Computing enables Voyager’s revival, next-gen space computers and AI
By  Rick Kwan and Archana Tikayat Ray|December 2024
The Computer Systems Technical Committee works on advancing the application of computing to aerospace programs.
In April, NASA’s Voyager 1 resumed returning science data from its instruments. Voyagers 1 and 2 are the only spacecraft to directly sample interstellar space. In November 2023, Voyager 1 data was suddenly stuck in a repeating pattern. After studying decades-old engineering documents, the Voyager team sent a “poke” command to the spacecraft in early March; it revealed that a single memory chip in the Flight Data Subsystem, one of the three onboard computers, had failed after 46 years of spaceflight. The team moved code to other parts of FDS memory and in mid-April, uplinked code for returning the spacecraft’s engineering data. With Voyager 1 at a distance of 22.5 light hours from Earth, it was two days before they learned that the modification had worked. They then began rebuilding the code that returns science data. In May, two of the four science instruments began returning good data, and all four instruments were returning data as of June. When it was launched, the Voyager FDS had a software testbed and assembler. Decades later, with no expectation that Voyager would last so long, they were decommissioned. Now, however, a new simulator and assembler development effort is underway.
NASA’s High-Performance Spaceflight Computing program got its first silicon parts for the PIC64-HPSC family of microprocessors by Microchip, based in Arizona. This first Microchip component is a pin-compatible engineering model for software development activities. Announced in July, the PIC64 chip has eight processor cores built on the SiFive X280, a 64-bit central processing unit that uses the RISC-V open standard architecture. The chips are fabricated with the 12-nanometer 12LP+ process at New York-based GlobalFoundries, a Department of Defense-accredited Trusted Foundry. The PIC64 effectively replaces the RAD750 from BAE Systems, the primary processor for numerous NASA missions, including the Curiosity and Perseverance Mars rovers and the James Webb Space Telescope. PIC64 was designed to achieve a 100-times improvement in performance per watt compared to NASA’s current space-qualified computers. Additionally, X280 vector extensions that enable artificial intelligence and machine learning workloads should allow spacecraft to operate farther from Earth with greater autonomy. Microchip plans to build two versions of the chip: the radiation-hardened PIC64-HPSC1000 for medium and geosynchronous Earth orbits and deep space and planetary missions, and the radiation-tolerant PIC64-HPSC1100 for low-Earth orbit.

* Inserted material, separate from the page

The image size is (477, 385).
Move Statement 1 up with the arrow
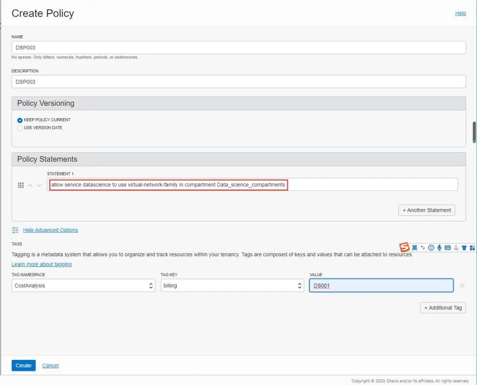coord(30,185)
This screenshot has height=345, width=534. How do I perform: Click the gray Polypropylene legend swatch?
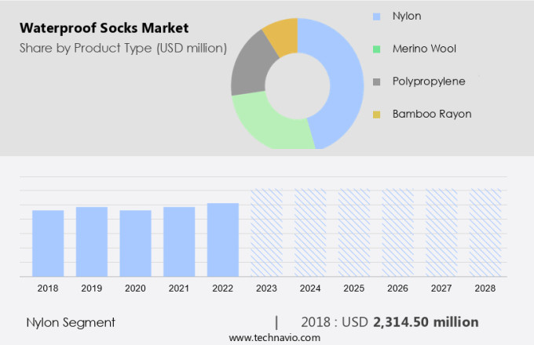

In July, Meta Platforms Inc. of California introduced Llama 3.1, a state-of-the-art, open-source large language model that could potentially transform the aerospace industry. Building upon its predecessor, Llama 3.1 has the ability to be fine-tuned with aerospace-specific data, enabling a wide range of applications. Pre-trained on vast amounts of information, such models significantly reduce the computational resources and amount of time required for training, making them cost-effective and environmentally sustainable. The open-source nature of Llama 3.1 allows organizations to customize the model within their own secure computing environments, ensuring that sensitive information remains protected. Open-source models such as BERT and RoBERTa are already used in the aerospace requirements engineering domain, while generative AI models like GPT-3.5-turbo have demonstrated significant potential for enhancing accident and incident analysis by processing extensive textual reports found in accident and incident databases to extract safety lessons. These models could also power advanced pilot assistance technologies, enabling natural language interaction with avionics, real-time analysis of in-flight communications to detect anomalies and improved maintenance support through natural language queries. Such advancements are predicted to significantly enhance safety, efficiency and reliability within the aerospace industry.